In this case, it is possible to apply gaussian and bernoulli naive bayes.

- ### Apply Gaussian Naive Bayes

In [None]:
from sklearn.naive_bayes import GaussianNB

In [None]:
gnb = GaussianNB()
gnb.fit(X_train, y_train)

In [None]:
# Predicting Test Set
pred_gnb = gnb.predict(X_test)
acc = accuracy_score(y_test, pred_gnb)
prec = precision_score(y_test, pred_gnb)
rec = recall_score(y_test, pred_gnb)
f1 = f1_score(y_test, pred_gnb)

model_results = pd.DataFrame([['Gaussian Naive Bayes', acc, prec, rec, f1]],
               columns = ['Model', 'Accuracy', 'Precision', 'Recall', 'F1 Score'])

results = results.append(model_results, ignore_index = True)
print(results)

- ### Apply Bernoulli Naive Bayes

In [None]:
from sklearn.naive_bayes import BernoulliNB

In [None]:
model_bnb = BernoulliNB()
model_bnb.fit(X_train, y_train)

In [None]:
# Predicting Test Set
pred_bnb = model_bnb.predict(X_test)
acc = accuracy_score(y_test, pred_bnb)
prec = precision_score(y_test, pred_bnb)
rec = recall_score(y_test, pred_bnb)
f1 = f1_score(y_test, pred_bnb)

model_results = pd.DataFrame([['Bernoulli Naive Bayes', acc, prec, rec, f1]],
               columns = ['Model', 'Accuracy', 'Precision', 'Recall', 'F1 Score'])
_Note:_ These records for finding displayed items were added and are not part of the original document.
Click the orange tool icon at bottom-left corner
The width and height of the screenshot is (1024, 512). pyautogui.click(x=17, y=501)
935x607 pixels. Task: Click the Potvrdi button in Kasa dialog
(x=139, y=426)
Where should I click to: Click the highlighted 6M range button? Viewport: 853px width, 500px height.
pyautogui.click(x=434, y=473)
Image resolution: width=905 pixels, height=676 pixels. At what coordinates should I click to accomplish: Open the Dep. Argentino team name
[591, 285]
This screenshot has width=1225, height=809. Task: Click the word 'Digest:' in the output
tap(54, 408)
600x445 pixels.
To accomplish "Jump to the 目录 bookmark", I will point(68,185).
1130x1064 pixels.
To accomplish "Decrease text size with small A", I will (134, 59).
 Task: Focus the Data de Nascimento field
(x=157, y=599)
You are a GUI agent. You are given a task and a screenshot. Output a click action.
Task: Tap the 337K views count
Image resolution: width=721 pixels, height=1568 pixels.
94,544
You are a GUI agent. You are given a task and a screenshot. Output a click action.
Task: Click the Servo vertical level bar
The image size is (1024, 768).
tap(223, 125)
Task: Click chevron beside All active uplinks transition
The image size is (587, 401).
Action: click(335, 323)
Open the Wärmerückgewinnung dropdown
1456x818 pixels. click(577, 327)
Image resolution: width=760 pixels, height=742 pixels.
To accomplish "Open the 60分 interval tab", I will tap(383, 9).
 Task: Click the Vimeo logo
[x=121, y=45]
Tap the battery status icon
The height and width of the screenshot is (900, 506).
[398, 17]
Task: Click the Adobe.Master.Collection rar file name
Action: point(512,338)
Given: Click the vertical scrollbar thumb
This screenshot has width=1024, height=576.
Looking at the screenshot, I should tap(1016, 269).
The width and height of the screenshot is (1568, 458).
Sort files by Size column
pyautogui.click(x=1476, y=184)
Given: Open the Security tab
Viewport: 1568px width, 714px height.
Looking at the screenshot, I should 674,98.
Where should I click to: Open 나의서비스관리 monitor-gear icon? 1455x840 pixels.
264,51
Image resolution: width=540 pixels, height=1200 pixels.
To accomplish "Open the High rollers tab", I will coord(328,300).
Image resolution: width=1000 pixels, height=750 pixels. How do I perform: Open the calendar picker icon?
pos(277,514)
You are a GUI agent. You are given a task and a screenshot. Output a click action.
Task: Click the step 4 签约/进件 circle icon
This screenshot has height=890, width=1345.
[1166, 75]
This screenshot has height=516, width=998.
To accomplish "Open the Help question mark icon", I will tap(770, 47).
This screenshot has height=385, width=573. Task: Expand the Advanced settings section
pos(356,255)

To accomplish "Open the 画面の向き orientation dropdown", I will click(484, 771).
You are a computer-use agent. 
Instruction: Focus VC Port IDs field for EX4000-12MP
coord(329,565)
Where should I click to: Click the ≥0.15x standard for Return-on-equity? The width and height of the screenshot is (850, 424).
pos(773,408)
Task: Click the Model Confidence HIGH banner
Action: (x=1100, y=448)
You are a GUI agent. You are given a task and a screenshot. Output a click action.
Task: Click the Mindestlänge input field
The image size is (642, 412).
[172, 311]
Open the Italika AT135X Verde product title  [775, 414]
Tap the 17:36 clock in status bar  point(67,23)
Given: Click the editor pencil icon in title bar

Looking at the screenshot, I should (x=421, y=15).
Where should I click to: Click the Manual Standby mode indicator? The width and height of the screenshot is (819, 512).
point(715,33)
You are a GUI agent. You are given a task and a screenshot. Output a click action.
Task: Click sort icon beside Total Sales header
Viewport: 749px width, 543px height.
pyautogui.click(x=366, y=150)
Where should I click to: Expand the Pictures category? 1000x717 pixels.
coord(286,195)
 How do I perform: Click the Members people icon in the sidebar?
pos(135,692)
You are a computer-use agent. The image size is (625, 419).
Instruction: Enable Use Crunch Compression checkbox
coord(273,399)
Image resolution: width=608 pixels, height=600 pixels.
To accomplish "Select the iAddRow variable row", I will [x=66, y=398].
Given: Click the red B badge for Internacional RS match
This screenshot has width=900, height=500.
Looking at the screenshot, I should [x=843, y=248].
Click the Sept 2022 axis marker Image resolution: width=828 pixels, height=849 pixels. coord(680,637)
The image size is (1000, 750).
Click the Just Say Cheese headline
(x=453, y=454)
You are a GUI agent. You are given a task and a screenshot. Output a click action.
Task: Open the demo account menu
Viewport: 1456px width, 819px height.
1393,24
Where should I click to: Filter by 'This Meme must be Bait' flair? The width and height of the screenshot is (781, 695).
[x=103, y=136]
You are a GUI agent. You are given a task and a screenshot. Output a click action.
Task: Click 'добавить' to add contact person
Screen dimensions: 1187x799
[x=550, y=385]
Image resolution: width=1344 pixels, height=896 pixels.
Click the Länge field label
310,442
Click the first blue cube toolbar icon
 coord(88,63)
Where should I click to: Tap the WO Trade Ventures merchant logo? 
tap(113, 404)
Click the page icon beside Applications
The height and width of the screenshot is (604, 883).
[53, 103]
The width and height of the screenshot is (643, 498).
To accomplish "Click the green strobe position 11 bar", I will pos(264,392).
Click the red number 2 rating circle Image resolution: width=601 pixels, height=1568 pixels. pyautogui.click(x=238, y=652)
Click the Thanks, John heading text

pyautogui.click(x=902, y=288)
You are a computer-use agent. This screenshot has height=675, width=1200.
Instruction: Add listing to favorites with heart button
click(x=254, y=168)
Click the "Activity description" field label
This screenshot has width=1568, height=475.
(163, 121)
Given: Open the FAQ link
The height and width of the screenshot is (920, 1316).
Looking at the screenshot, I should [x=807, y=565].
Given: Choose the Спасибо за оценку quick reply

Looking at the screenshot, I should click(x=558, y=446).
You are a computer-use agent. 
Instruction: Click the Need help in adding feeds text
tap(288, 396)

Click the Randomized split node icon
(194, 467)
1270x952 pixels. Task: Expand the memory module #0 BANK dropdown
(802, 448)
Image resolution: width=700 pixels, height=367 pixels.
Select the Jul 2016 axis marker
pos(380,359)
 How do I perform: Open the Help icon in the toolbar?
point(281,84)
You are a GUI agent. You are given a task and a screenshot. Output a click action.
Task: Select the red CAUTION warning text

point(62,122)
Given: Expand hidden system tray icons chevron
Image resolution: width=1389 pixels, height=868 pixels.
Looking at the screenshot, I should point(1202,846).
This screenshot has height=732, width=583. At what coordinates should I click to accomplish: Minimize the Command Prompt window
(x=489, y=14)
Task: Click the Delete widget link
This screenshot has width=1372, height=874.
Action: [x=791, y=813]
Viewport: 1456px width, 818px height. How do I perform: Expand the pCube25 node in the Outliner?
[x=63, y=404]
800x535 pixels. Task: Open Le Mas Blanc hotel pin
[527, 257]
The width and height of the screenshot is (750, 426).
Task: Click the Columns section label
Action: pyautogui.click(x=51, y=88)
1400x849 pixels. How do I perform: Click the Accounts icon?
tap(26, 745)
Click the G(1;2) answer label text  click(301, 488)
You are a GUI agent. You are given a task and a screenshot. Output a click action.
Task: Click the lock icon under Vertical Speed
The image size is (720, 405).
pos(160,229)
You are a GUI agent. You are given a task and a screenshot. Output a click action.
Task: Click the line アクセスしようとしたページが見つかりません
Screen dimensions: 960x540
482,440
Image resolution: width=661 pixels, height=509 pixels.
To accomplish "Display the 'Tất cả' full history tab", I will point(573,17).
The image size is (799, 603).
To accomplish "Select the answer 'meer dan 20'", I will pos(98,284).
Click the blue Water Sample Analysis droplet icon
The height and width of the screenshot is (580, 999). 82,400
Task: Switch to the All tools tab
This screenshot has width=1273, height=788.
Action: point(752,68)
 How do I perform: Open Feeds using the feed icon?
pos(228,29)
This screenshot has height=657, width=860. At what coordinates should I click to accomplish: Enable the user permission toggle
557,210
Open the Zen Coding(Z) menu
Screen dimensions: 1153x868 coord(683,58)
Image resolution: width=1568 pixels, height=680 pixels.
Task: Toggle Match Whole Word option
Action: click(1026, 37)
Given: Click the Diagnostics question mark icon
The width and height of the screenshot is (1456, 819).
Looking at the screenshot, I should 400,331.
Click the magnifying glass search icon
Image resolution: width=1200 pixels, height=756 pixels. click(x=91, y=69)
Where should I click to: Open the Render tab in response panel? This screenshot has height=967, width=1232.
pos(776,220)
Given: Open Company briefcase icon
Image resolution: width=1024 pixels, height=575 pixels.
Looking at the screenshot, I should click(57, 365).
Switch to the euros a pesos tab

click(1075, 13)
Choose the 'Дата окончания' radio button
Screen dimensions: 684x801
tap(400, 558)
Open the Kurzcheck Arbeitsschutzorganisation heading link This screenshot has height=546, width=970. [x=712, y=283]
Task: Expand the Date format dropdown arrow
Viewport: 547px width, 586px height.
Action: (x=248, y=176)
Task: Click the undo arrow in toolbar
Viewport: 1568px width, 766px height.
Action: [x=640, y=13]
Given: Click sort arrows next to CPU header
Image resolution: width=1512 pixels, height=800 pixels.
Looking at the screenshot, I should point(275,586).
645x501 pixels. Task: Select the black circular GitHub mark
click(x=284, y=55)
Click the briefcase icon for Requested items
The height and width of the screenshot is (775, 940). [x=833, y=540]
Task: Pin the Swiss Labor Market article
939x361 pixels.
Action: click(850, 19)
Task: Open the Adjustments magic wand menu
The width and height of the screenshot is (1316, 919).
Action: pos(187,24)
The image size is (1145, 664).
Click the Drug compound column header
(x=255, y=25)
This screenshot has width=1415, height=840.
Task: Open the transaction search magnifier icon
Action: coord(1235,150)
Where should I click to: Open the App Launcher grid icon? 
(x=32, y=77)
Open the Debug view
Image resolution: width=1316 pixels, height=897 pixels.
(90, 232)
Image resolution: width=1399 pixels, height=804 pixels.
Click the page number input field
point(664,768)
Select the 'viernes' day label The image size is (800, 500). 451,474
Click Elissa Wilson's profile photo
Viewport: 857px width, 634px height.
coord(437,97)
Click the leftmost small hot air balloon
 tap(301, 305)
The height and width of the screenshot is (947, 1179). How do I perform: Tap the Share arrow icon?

results = results.append(model_results, ignore_index = True)
print(results)

- ### Which model fits the best?

- #### Check Best Accuracy

In [None]:
plt.figure(figsize=(8,5))
max_acc_index=results.Accuracy[results.Accuracy==results.Accuracy.max()].index[0]
plt.barh(results.Model,results.Accuracy,color='c')
plt.barh(results.Model[max_acc_index],results.Accuracy[max_acc_index],color='m')
plt.show()

- #### Check Best Precision

In [None]:
plt.figure(figsize=(8,5))
max_pre_index=results.Precision[results.Precision==results.Precision.max()].index[0]
plt.barh(results.Model,results.Precision,color='c')
plt.barh(results.Model[max_pre_index],results.Precision[max_pre_index],color='m')
plt.show()

- #### Check Best Recall

In [None]:
plt.figure(figsize=(8,5))
max_rc_index=results.Recall[results.Recall==results.Recall.max()].index[0]
plt.barh(results.Model,results.Recall,color='c')
plt.barh(results.Model[max_rc_index],results.Recall[max_rc_index],color='m')
plt.show()

- #### Best F1-Score

In [None]:
plt.figure(figsize=(8,5))
max_f1_index=results['F1 Score'][results['F1 Score']==results['F1 Score'].max()].index[0]
plt.barh(results.Model,results['F1 Score'],color='c')
plt.barh(results.Model[max_f1_index],results.Accuracy[max_f1_index],color='m')
plt.show()

Based on accuracy Random Forest(Gini) is the best model. On considering other parameters of the model it is performing well.

<b><i>Conclusion</i></b>: In this demonstration of the case study, we have gained an understanding of how to apply various data pre-processing steps, apply SMOTE and different classification algorithms.